Meses más tarde, se convirtió en el primer papa que autorizaba el arresto por este crimen de un arzobispo, el ex nuncio apostólico en la República Dominicana Jozef Wesolowski, acusado de haber abusado de menores en ese país.

En junio pasado, con una carta apostólica en forma de motu proprio, titulada Como una madre amorosa, Francisco decidió que los obispos y religiosos culpables de "negligencia" en casos de abusos sexuales, es decir, de encubrimiento, serán considerados responsables y expulsados.

Pese a esto, hay quienes siguen clamando que el Papa ha hecho poco y nada al respecto. Lo atacan porque uno de sus máximos colaboradores, el cardenal australiano George Pell, zar de las finanzas del Vaticano y miembro del G-9, el grupo de cardenales consultores, está siendo investigado en su madre patria por presuntos abusos. Aunque la justicia australiana aún no se ha expedido sobre las acusaciones.

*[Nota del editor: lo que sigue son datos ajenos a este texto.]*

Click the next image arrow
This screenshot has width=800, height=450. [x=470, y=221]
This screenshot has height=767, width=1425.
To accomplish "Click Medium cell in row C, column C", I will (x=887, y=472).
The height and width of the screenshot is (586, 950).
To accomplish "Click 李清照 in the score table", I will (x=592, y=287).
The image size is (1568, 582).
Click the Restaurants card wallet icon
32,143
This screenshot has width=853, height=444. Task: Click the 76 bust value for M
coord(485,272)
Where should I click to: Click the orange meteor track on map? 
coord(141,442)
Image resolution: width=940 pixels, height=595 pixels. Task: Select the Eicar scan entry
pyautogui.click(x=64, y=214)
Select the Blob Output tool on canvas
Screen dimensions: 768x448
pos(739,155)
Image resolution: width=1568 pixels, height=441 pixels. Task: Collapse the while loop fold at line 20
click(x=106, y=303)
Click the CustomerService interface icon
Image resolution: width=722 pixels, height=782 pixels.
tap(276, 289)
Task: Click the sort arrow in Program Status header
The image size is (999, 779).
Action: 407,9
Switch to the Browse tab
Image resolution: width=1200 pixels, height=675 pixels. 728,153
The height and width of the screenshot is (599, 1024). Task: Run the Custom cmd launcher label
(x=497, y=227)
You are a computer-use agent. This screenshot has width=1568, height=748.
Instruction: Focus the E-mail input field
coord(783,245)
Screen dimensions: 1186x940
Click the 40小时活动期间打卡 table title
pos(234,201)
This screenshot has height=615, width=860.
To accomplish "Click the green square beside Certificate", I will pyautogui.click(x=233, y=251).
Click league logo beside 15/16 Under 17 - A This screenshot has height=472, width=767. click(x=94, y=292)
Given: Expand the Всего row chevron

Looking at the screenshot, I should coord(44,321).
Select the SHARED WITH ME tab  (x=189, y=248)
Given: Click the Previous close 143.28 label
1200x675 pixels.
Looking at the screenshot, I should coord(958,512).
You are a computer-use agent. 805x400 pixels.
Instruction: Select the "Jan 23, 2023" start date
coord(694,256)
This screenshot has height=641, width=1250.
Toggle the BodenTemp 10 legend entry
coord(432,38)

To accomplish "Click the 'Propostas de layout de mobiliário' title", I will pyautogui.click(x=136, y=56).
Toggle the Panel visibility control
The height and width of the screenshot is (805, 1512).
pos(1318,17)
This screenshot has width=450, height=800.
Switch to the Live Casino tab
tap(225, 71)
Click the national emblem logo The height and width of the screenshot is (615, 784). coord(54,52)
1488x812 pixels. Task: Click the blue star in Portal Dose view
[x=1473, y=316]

Quienes conocen el tema, una cuestión delicada, aseguran que el Papa ha dado pasos gigantescos para dar por tierra con el escándalo, como la propia Collins también reconoce.

La noticia de la agencia AP de hace unos días, que aseguraba que el Papa redujo las sanciones de curas pedófilos, "es falsa", dijeron a LA NACION fuentes informadas.

"El tema de los abusos no es algo que se resuelve de un día para el otro, sino que hablamos de un trabajo de 30 años, de una generación", dijo en diciembre pasado a LA NACION el reverendo alemán Hans Zoellner, uno de los máximos expertos del tema, miembro de la comisión de tutela de menores.

Zoellner destacó que la Congregación para la Doctrina de la Fe tiene sólo a diez personas trabajando en el tema abusos, algo insuficiente vista la mole de casos: entre 2013 y 2015 recibió 1200 denuncias.

Por eso, se espera que, para resolver esto, Francisco siga haciendo cambios.